El sur es el jardín de mi vecina, donde vive una gaviota con un ala rota que responde al nombre de Gladys, un gato que se llama Richard y tiene miedo de los hombres con barba, dos tortugas que se escapan a mi casa y mi perra que ladra sus caparazones donde olfatea la vida y, sin embargo, se esconde. El sur es mi perra corriendo por la playa, levantando esta vez gaviotas con alas, las garzas de las marismas, los chorlitejos que cuida mi casero y que se hacen los heridos o los muertos, ¿se imaginan?, para ahuyentar a los depredadores que huelen los huevos de su nido. Salva a los chorlitejos, reza en la camiseta de mi casero, que anidan en mitad de la playa, ese es mi sur; y los paseos en bicicleta con mi hija hasta el quiosco de chuches, que me llevan a la infancia, a la BH azul, a otro quiosco en la sierra madrileña donde las vendía un hombre al que mi padre llamaba: el tío de las uñas negras; al pedaleo de costras en las rodillas, de comisuras manchadas de Nocilla.
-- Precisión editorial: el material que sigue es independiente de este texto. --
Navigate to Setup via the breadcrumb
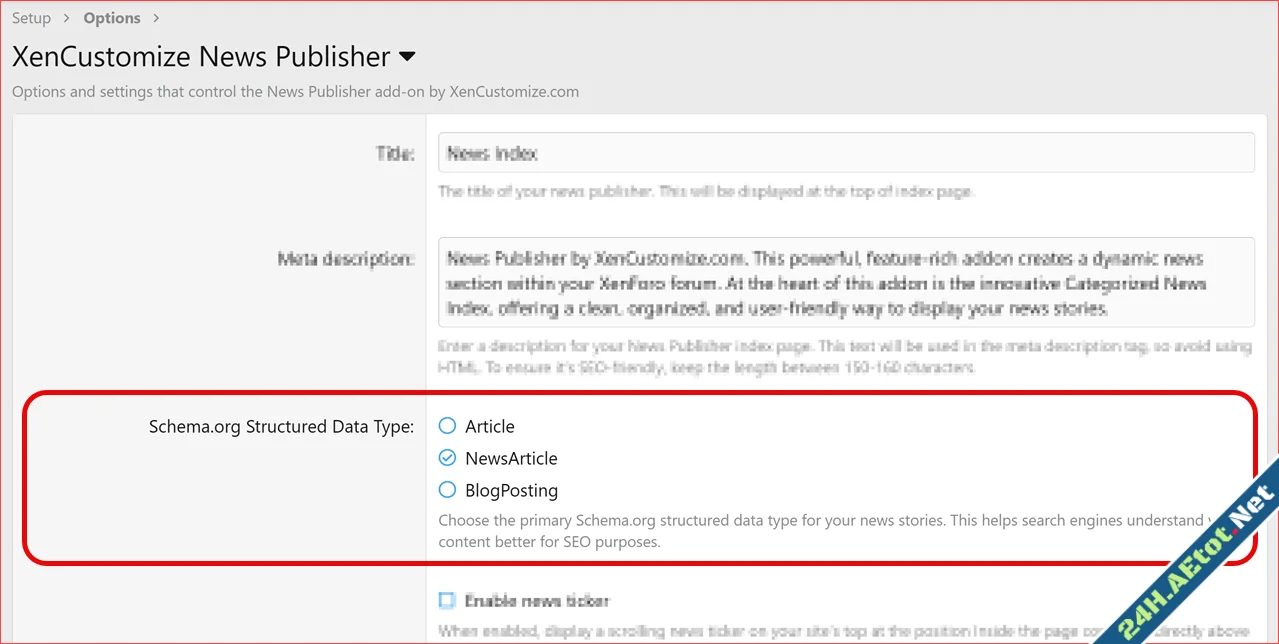 [x=31, y=17]
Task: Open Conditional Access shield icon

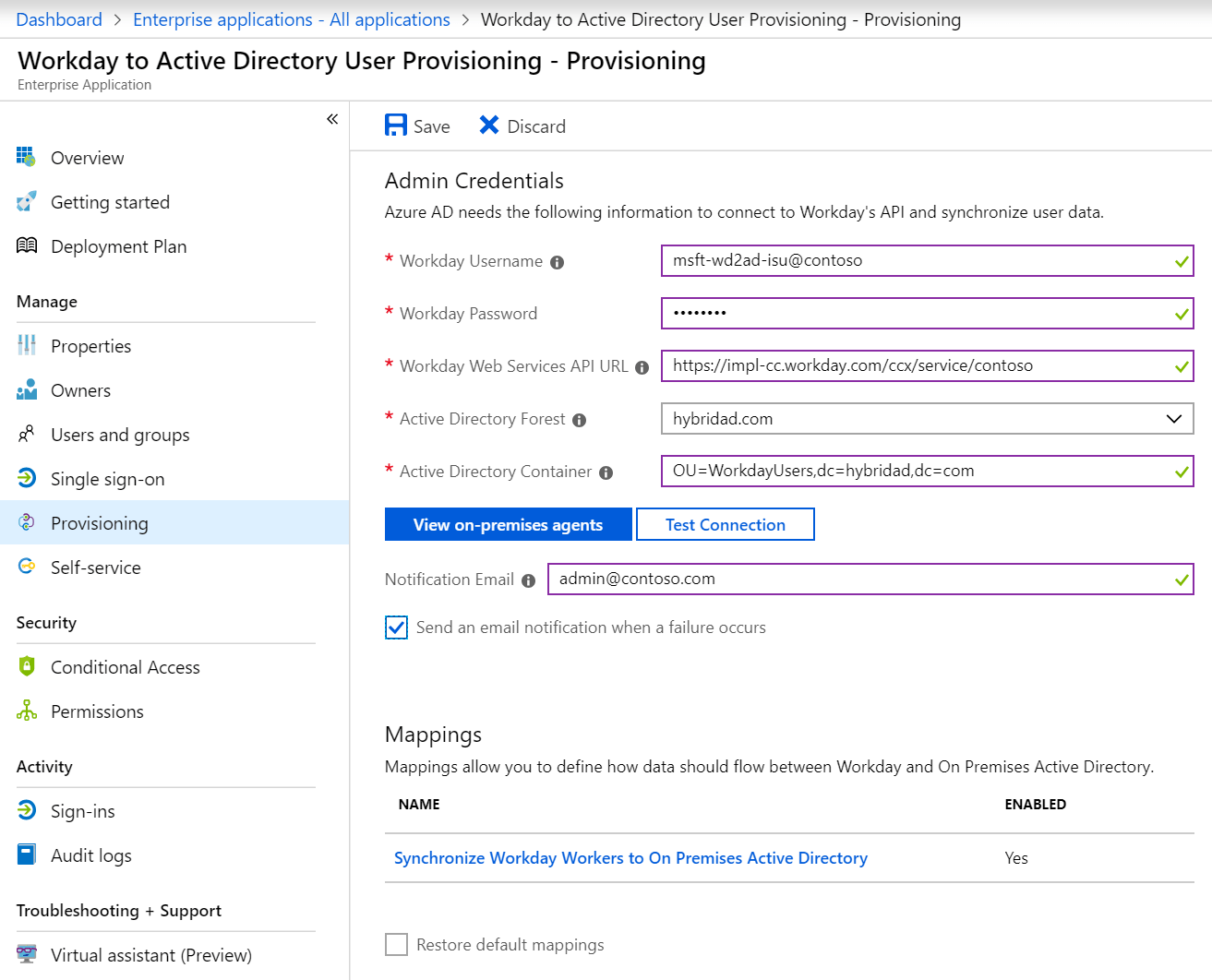Action: 26,666
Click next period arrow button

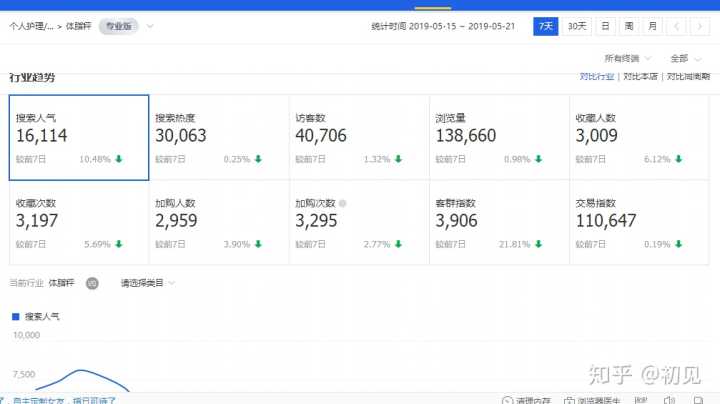click(701, 26)
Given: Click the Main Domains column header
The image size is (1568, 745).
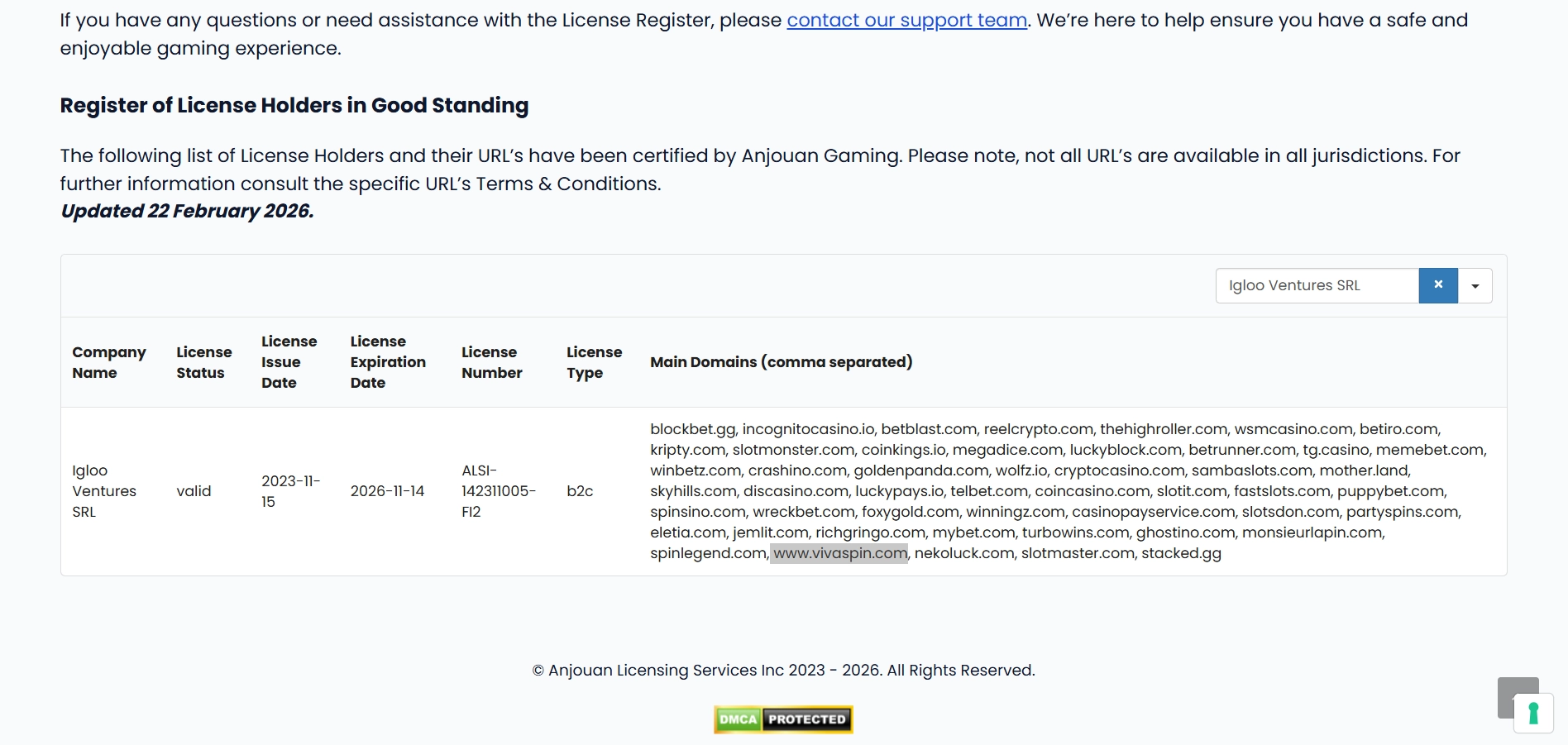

El sur es el tiempo lento, el viento rebelde. El atardecer con la marea baja, el sol que parece una naranja, los charcos en los que se cae el cielo y se tiñen de lila y cobalto como si fuera tierra de otro planeta. Cómo sentirse en el sur y verse en Júpiter, en Urano, irse a cenar gambas y huevos con jamón pisando el universo. El sur es el viento de sal, las adelfas gigantes que me gritan: verano. La luz, la palmera, el blanco de las casas, el relincho del caballo, las buganvillas. Las tardes oteando Doñana. Las dunas, la soledad, el habla del mar, los pinos y la playa.

El territorio te construye. El territorio que se vive y con el que se sueña. El territorio que conversa contigo como aquel hombre machadiano que espera hablar a Dios un día. Un espacio en construcción permanente, una ciudad invisible de Ítalo Calvino, un espacio de palabras y vivencias.

El sur de aquel cuento de Borges con el que fantasea el personaje: Dahlmann, mientras trabaja en una ciudad pálida. El sur que era suyo, de eucaliptos y casas rosadas, y mío. Pero hay muchos sures, tantos como sueños. Paul Bowles lo encontró en Tánger, Joyce en Trieste, Durrell quizá en la Alejandría de Kavafis; quizá el sur solo sea otra Ítaca. El sur tiene algo de tierra prometida, de punto cardinal al que tiende el deseo, de brújula, con anhelos australes. Un espacio que son todos, donde late un tiempo sin arena.